[Opening Data section]

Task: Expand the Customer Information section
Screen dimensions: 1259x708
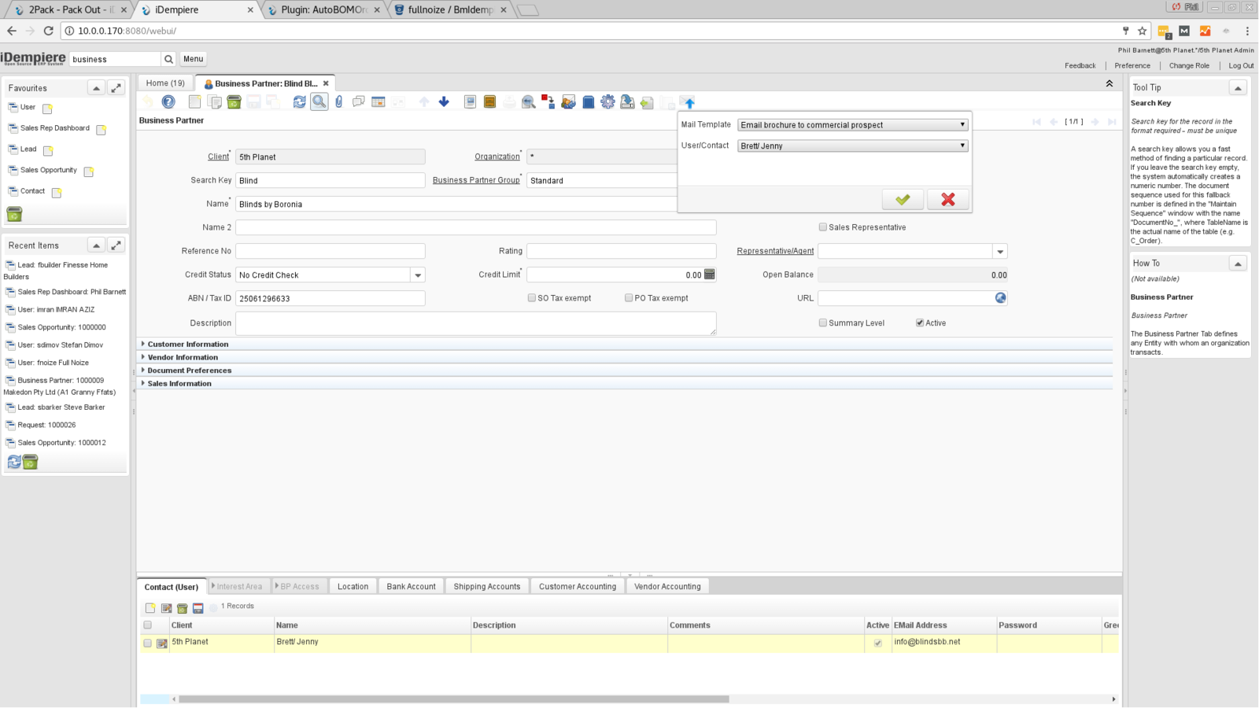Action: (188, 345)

[Closing Data section]
[Opening Data section]

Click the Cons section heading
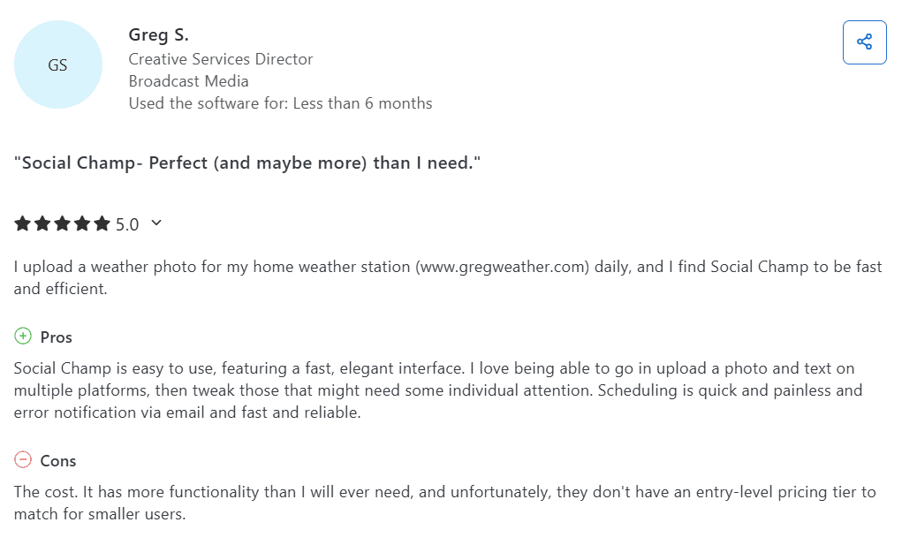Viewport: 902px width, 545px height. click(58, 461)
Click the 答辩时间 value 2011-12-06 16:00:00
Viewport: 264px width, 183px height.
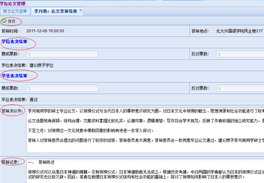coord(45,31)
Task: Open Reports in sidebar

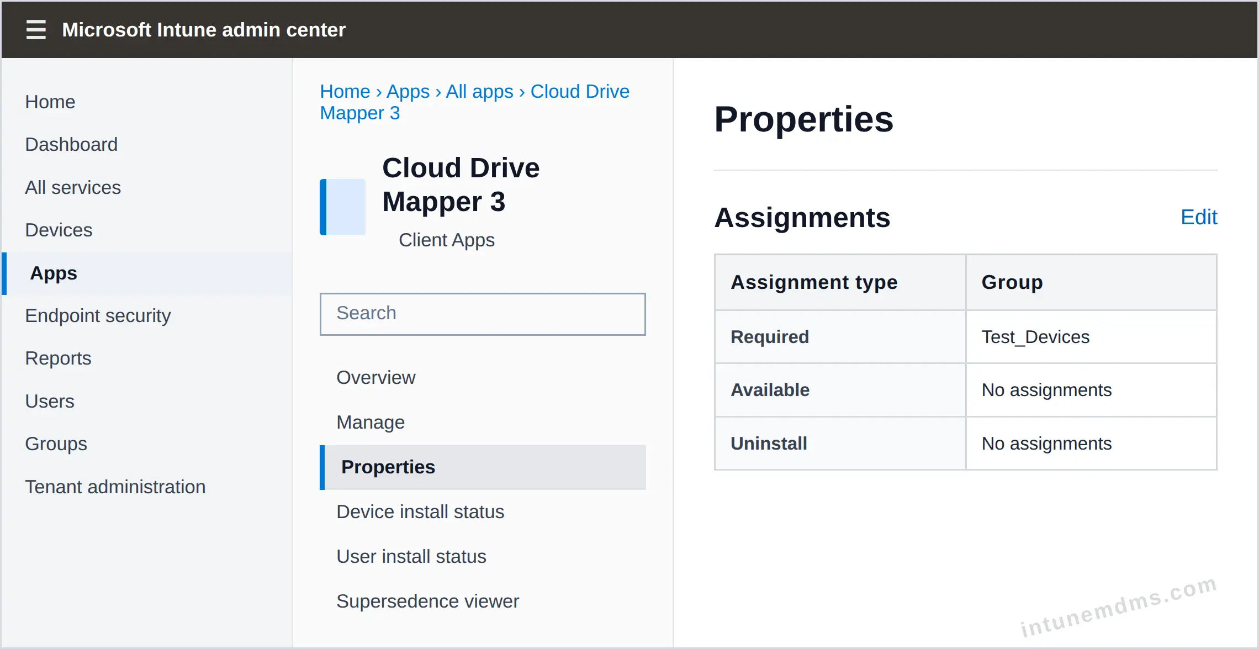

[Closing Data section]

Where a line above contains the word "Task", copy that line.

*Result:*
Task: Expand the Customer Information section
Task: Open Reports in sidebar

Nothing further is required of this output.